DIRECTIONS —
[a] Name every electronic database that the tour-service passage below mentions, with its reference number.
[b] According to the tour-service passage below, what does an affirmative indication from the user make unnecessary for the Voice Service 310?
[c] Reproduce the part of the tour-service passage below that begins with the words "Items purchased through" and ends with "park hotel, etc.".
[BEGIN SELECTED PASSAGE]
Referring again to FIG. 3, according to another aspect of the instant invention when a uniquely identifiable Communication Device 302 or a non-uniquely identifiable Communication Device 302 in conjunction with a unique PIN are used to establish an identity of a user, the Voice Service 310 queries the electronic History Database 318, to retrieve the tour identifiers that were used to retrieve information from the electronic Archive Database 312. Each tour identifier is then used to retrieve the point of interest tour identifiers from the electronic Tour Database 314, which are compared with the observed point of interest identifiers to determine if the tour was finished. If this check reveals that a tour previously started was not completed, the Voice Service 310 injects an audio fragment into the media stream that offers the user the ability to interact with the Communication Device 302 via either a key press or voice command and indicate whether they would or would not like to continue the unfinished tour.

An affirmative indication from the user obviates the need for the Voice Service 310 to collect digits for a tour identifier.

Alternatively, a user can enter a special tour code that the Voice Service 310 uses in conjunction with the electronic Archive Database 312 and the electronic History Database 318, to dynamically create a tour consisting of the points of interest in the institution, which the user has not previously observed.

Conveniently, if a user associates with their Communication Device 302 a credit card number, or an alternate electronic payment account such PayPal®, then the Voice Service 310 accesses an electronic Commerce Database 330 to search for purchasable items that are related to a current point of interest. If it is determined that there are purchasable items related to the current point of interest, then the Voice Service 310 injects audio whenever the user appears to be interested in the item, either through implicitly inferred or expressly indicated interest, or through a previously defined preference profile. Purchasable items are related to an identifier through one or more of a point of interest title, artist name, or other attributes, such as for instance the era or artist affiliation, etc. Optionally, the credit card number or alternate electronic payment account is associated permanently with communication device 302. Alternately, the credit card number or alternate electronic payment account is associated with communication device 302 for only the current session being undertaken by the user.

Items purchased through an interaction with Communication Device 302, via a key press or voice command, result in the merchandise optionally being shipped directly to the user's home address as provided in the users profile, or put aside in the museum store for quick pickup, or delivered directly to the user's room in a theme park hotel, etc.

Additionally, if an institution has an associated bricks-and-mortar store, this store can be assigned an identifier, which if entered by the user, can be used by the Voice Service 310 to initiate a query of the electronic Commerce Database 330 for all items that correspond to the points of interest with a high level of interest as inferred implicitly or indicated explicitly, or previously determined in the user preference profile. The Voice Service 310 can then inject audio fragments into the media stream that make suggestions for merchandise that the user is likely to prefer.
[END SELECTED PASSAGE]
[BEGIN DATASET SECTION]
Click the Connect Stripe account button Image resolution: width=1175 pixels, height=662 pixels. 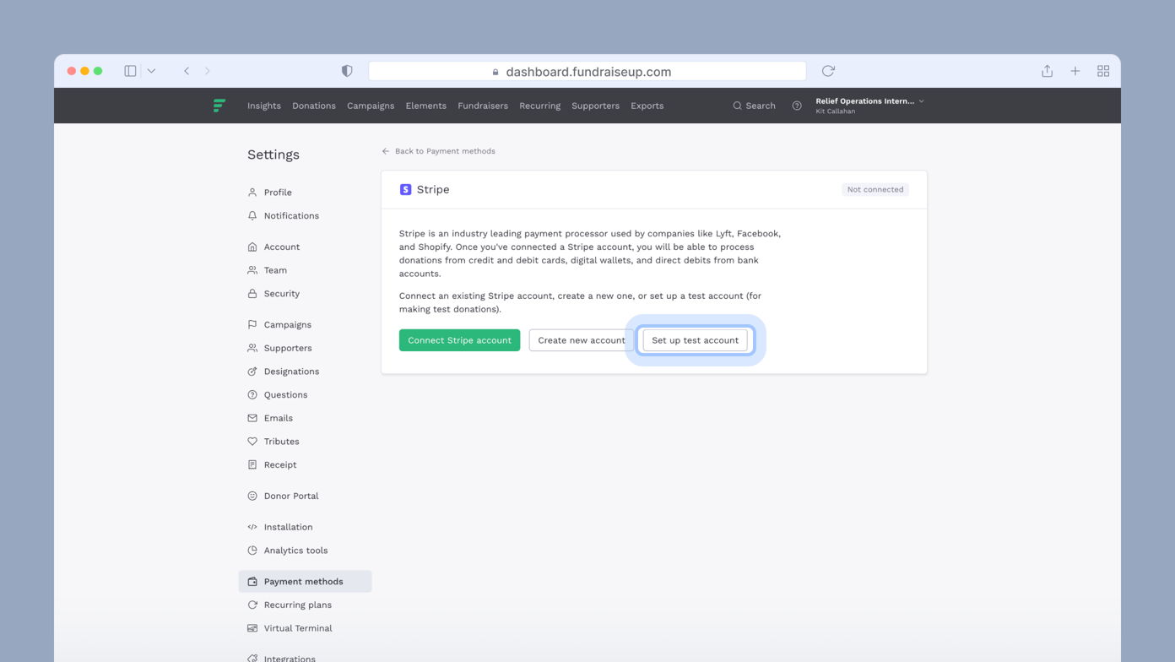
[END DATASET SECTION]
RESULTS IN ORDER —
[a] History Database 318, Archive Database 312, Tour Database 314, Commerce Database 330

[b] It makes it unnecessary for the Voice Service 310 to collect digits for a tour identifier.

[c]
Items purchased through an interaction with Communication Device 302, via a key press or voice command, result in the merchandise optionally being shipped directly to the user's home address as provided in the users profile, or put aside in the museum store for quick pickup, or delivered directly to the user's room in a theme park hotel, etc.